- [WORK ORDER]
Up to and including the final line, please copy every line exactly, starting from the one that contains "Ingredients (73, 809)" in the material below.
□ □ □ □ □
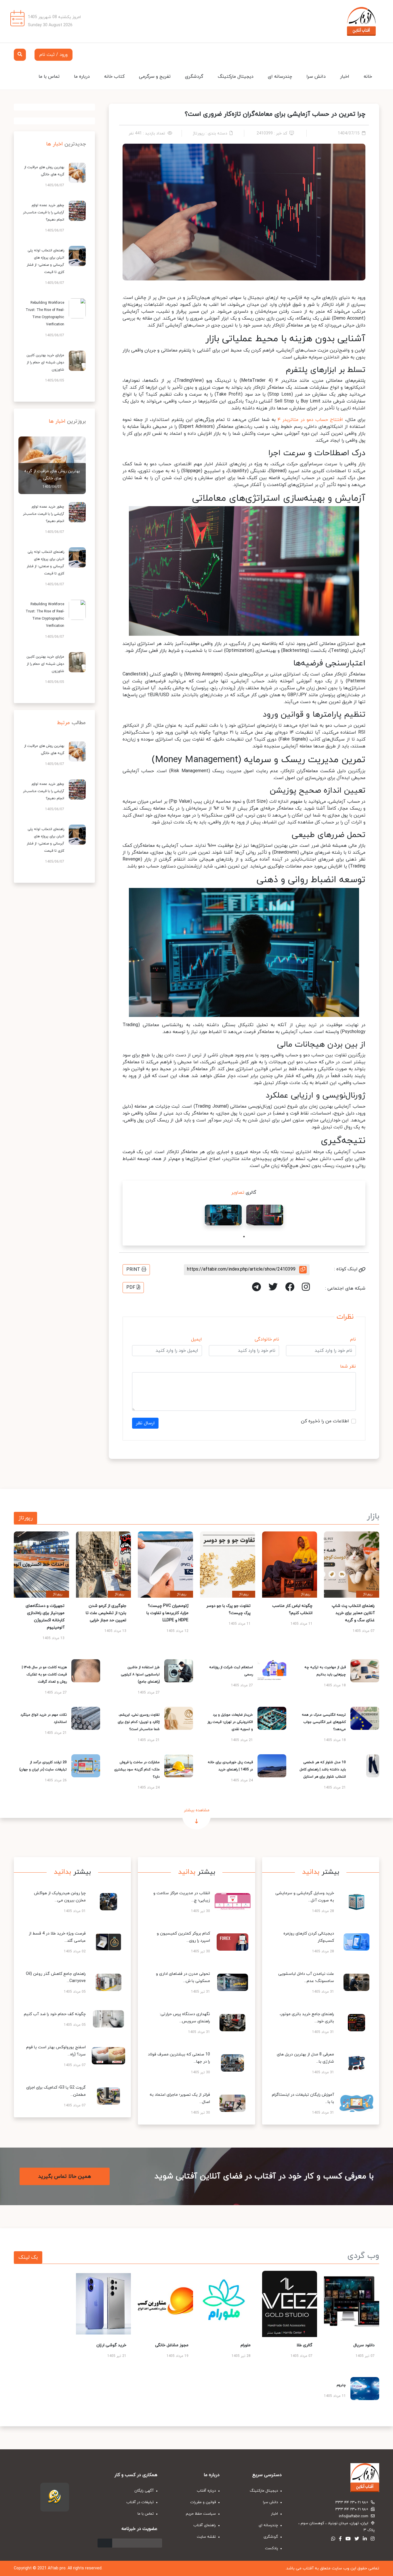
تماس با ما (49, 76)
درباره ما (82, 76)
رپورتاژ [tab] (25, 1518)
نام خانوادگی (267, 1339)
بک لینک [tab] (28, 2257)
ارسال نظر (145, 1423)
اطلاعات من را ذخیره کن (325, 1421)
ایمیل (196, 1339)
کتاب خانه (114, 76)
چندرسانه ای (280, 76)
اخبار (344, 76)
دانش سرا (316, 76)
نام (353, 1339)
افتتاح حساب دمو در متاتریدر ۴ (310, 420)
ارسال (105, 2543)
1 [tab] (244, 1236)
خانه (368, 76)
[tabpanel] (264, 1215)
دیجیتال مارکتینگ (235, 76)
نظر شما (348, 1366)
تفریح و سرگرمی (155, 76)
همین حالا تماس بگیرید (64, 2176)
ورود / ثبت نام (53, 55)
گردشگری (194, 76)
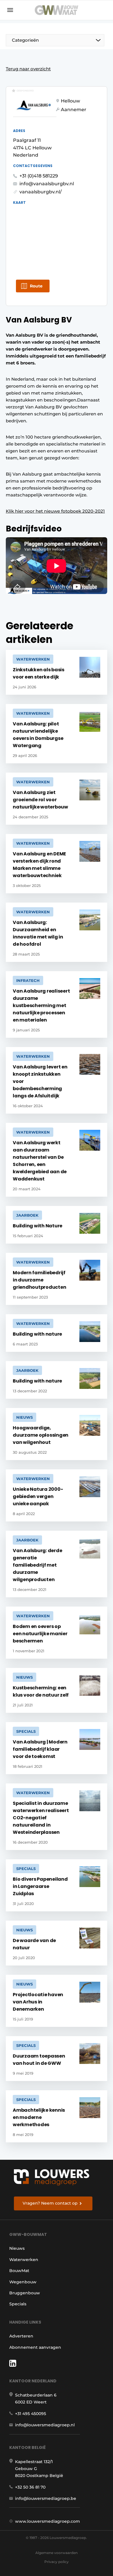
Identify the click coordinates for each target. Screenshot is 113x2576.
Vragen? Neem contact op (50, 2203)
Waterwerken (23, 2259)
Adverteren (21, 2336)
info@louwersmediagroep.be (45, 2498)
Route (36, 286)
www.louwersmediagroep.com (47, 2521)
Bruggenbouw (24, 2293)
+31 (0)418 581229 (38, 176)
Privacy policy (56, 2562)
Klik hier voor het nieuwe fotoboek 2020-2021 (55, 511)
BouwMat (19, 2270)
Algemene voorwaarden (56, 2553)
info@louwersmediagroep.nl (45, 2425)
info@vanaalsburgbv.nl (46, 183)
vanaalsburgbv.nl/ (40, 192)
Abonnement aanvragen (35, 2347)
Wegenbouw (23, 2282)
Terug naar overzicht (28, 68)
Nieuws (17, 2248)
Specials (17, 2304)
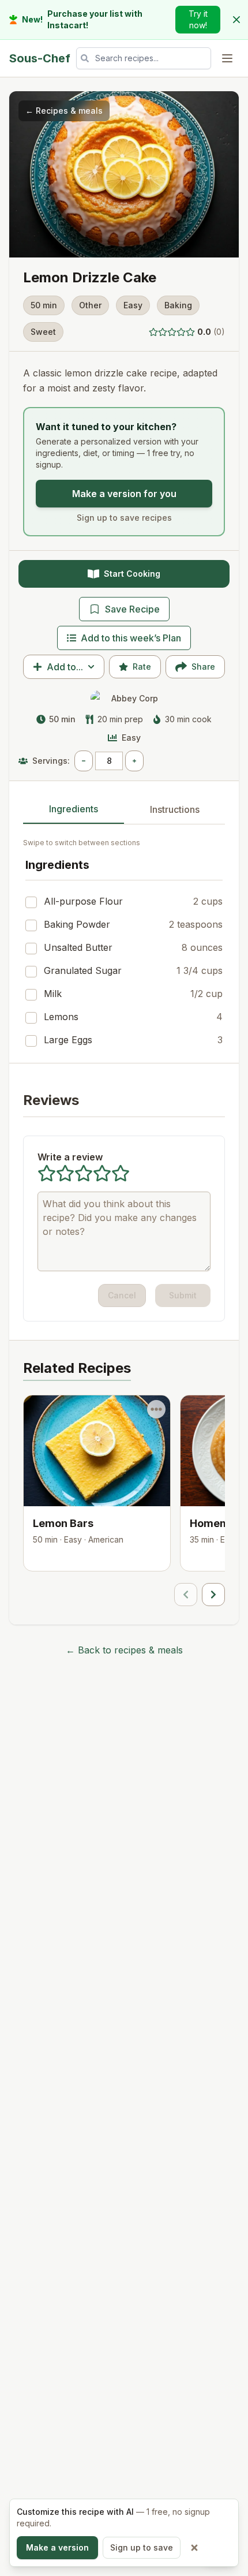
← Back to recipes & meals (124, 1650)
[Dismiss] (194, 2547)
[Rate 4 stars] (181, 332)
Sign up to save (141, 2547)
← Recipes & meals (64, 110)
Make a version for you (124, 493)
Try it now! (198, 19)
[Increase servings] (134, 761)
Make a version (57, 2547)
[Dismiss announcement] (236, 20)
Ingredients (73, 809)
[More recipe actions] (156, 1409)
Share (203, 666)
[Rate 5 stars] (190, 332)
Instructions (175, 809)
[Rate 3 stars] (171, 332)
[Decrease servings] (83, 761)
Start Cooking (132, 573)
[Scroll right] (213, 1594)
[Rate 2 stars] (162, 332)
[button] (187, 332)
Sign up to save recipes (124, 517)
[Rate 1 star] (153, 332)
□ □ □ □ □
- [ANSWER TO THIS EXERCISE]
Ingredients (73, 809)
[More recipe actions] (156, 1409)
Share (203, 666)
[Rate 5 stars] (190, 332)
Instructions (175, 809)
[Rate 3 stars] (171, 332)
[Decrease servings] (83, 761)
Start Cooking (132, 573)
[Scroll right] (213, 1594)
[Rate 2 stars] (162, 332)
[button] (187, 332)
Sign up to save recipes (124, 517)
[Rate 1 star] (153, 332)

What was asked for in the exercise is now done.